O Instituto Brasileiro de Petróleo e Gás (IBP) diz que haverá perda de competitividade no setor e da economia brasileira caso seja fixada a alíquota de 1% do imposto, limite máximo previsto na emenda constitucional da reforma tributária.
“Vai resultar em onerosidade para o consumidor, que vai pagar mais caro em praticamente todos os produtos por causa do imposto que será cobrado lá no início da cadeia. Isso desce para tudo: petroquímica, indústria de vidro, construção civil, geração térmica, aço e até o agronegócio“, disse Roberto Ardenghy, presidente do IBP, ao “Poder360”.
Cálculos da entidade projetam um impacto anual de R$ 7 bilhões (US$ 1,5 bilhão) no setor, considerando a atual cotação do barril de petróleo e a alíquota de 1% do “imposto do pecado”.

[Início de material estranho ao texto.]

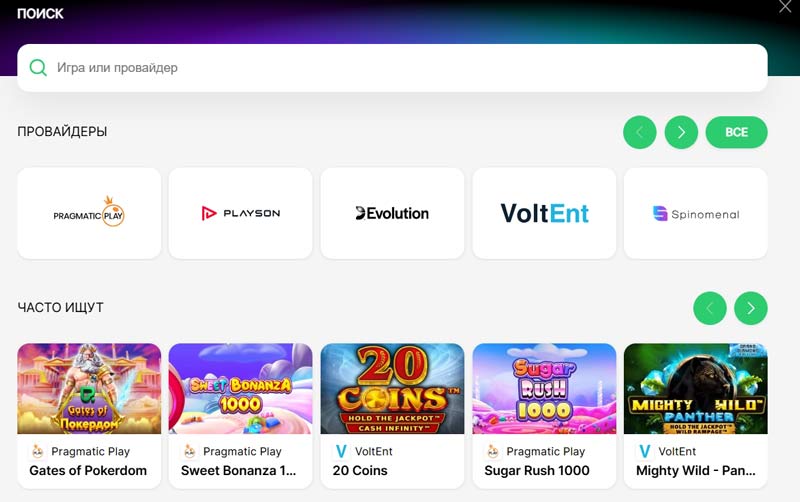Click the ВСЕ button to view all providers
This screenshot has height=502, width=800.
(736, 132)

Outros pontos da regulamentação que devem gerar debate
Para Fernanda Pazello, outros pontos que chamam a atenção no projeto do governo e que devem gerar discussão mais intensas no Congresso incluem:
- A previsão de tributação debenefícios concedidos por empresas a seus funcionários;
- O conceito de descontos condicionais e incondicionais e se os descontos condicionais representariam receita ou redução de custo a justificar sua tributação;
- O condicionamento do efetivo recolhimento na etapa anterior para concessão de crédito de IBS e da CBS, o que poderá prejudicar contribuintes em razão da dificuldade de comprovação;
- A vedação ao aproveitamento de crédito de PIS e Cofins sobre bens e serviços recreativos, esportivos e estéticos quando não “necessários à realização da operação pelo contribuinte”, o que pode trazer discussões quanto aos serviços que são fornecidos pelas empresas em prol dos seus funcionários;
- A proteção somente às exportações – demais hipóteses de imunidade e isenção não terão direito à manutenção do crédito de IBS e CBS;
- A ausência de alguns temas na regulamentação do período de transição para o novo modelo, como o saldo credor de ICMS e a necessidade de as empresas esgotarem-no antes de 2032; maneiras para reduzir o saldo credor de PIS e Cofins com a entrada em vigor já em 2027 da CBS; e a discussão sobre o que seriam benefícios onerosos de ICMS em razão da discussão atual de subvenção para investimento;
- O desconto na alíquota de produtos menstruais, que não foi incluído na lista de produtos isentos.